*GIVEN EXERCISE*. Copy word for word every line of the listing below, from the one containing "The width and height of the screenshot is (783, 539)." down to the end of the listing.

--- Begin ROWS ---

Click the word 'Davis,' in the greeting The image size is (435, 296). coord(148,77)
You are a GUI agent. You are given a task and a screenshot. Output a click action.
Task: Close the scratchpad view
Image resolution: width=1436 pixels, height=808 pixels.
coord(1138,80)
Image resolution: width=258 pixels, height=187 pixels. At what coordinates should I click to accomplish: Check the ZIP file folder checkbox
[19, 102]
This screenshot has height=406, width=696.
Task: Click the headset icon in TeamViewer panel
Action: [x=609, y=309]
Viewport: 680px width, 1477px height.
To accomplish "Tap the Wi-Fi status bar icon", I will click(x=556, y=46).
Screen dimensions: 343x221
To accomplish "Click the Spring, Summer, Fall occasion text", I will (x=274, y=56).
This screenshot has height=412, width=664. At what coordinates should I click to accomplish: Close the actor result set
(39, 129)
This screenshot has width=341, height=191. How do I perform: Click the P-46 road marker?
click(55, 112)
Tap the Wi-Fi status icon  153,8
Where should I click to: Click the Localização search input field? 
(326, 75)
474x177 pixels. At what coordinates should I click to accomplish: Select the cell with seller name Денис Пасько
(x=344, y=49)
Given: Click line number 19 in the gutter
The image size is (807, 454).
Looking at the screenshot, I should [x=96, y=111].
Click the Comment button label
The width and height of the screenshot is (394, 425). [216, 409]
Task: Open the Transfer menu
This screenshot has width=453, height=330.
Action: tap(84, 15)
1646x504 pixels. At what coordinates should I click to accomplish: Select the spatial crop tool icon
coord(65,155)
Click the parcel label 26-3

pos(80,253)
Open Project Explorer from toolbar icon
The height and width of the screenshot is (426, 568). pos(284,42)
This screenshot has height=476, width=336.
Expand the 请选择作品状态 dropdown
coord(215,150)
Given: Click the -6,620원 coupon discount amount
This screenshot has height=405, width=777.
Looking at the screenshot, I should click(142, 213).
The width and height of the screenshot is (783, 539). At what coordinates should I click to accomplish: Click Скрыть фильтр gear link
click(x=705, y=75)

--- End ROWS ---

*ANSWER IN FULL*.
The width and height of the screenshot is (783, 539). At what coordinates should I click to accomplish: Click Скрыть фильтр gear link
click(x=705, y=75)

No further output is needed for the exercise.